Thomas Greene has an interesting review of Vista and IE7 user security measures. The verdict is better but not adequate and mostly an effort to blame the user when things go wrongff.
Windows is single-handedly responsible for turning the internet into the toxic shithole of malware that it is today. That's not going to change any time soon
... [Vista is] a slightly more secure version than XP SP2. There are good features, and there are good ideas, but they've been implemented badly. The old problems never go away: too many networking services enabled by default; too many owners running their boxes as admins and downloading every bit of malware they can get their hands on. But MS has, in a sense, shifted the responsibility onto users
Outlook Express is an improved Windows Mail. It won't autoload everything thrown at it, finally, but it still won't display actual urls in html formatted email, and phishing is still easy.
DEC is reported to cause programs to crash and Microsoft still encourages users to be root all the time and this negates most of their security measures.
I was delighted, when I set up Vista for the first time, to be presented with an opportunity to set up a "user" account. But moments later, when I saw that I was not invited also to create an admin account, I knew that the "user" account I had just set up was indeed an admin account. And so it was.
UAC is the most complained-about new feature of Vista, and most people are disabling it as soon as possible. Why?
... when you're running in an admin account, UAC is nothing but a bother. Every time you try to take an action, and this could be as simple as opening something in Control Panel, UAC disables your screen and pops up a little dialog asking you if you really want to do what you just did.

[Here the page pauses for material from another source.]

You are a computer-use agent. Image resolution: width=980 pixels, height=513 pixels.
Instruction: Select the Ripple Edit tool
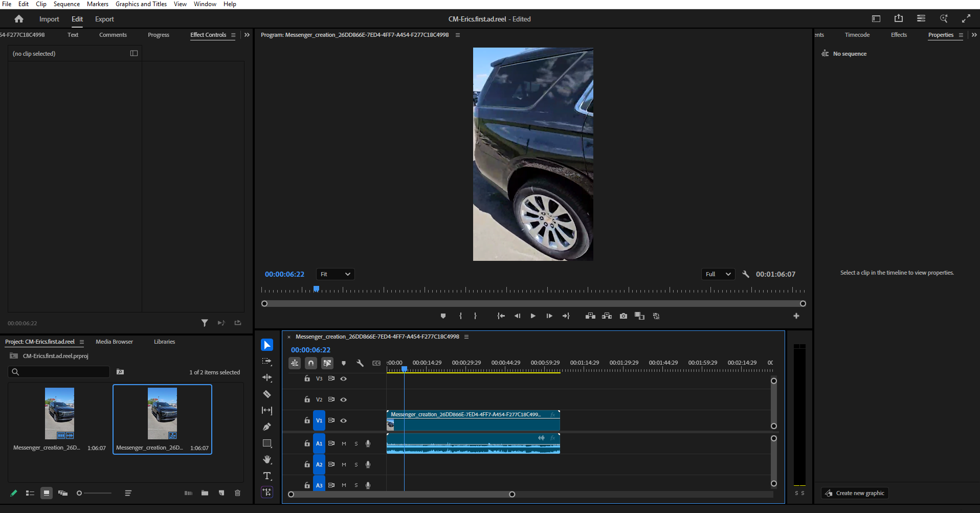point(267,377)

A pointless irritant that will cause the vast majority of Vista users to disable UAC ...
The file browser still hides extensions and can have spoofed icons.
You can turn off "Recent Documents" but "Recently Changed" is worse and gives the user a false sense of privacy. The average user won't know it's there and no one can remove it without data loss.
The Security Center is dissmissed as ineffective but better than nothing.
Their overhyped Parental Controls will discourage Firefox use because Vista's download blocking does not work it or any other non Microsoft internet software. The author thinks blocking IM, email, chat and even internet access is a good idea and approves of parental controls but also argues they are not a substitute for real parental supervision.
The title of the article, "too little too late" sums up the authors feelings very well. What a mess.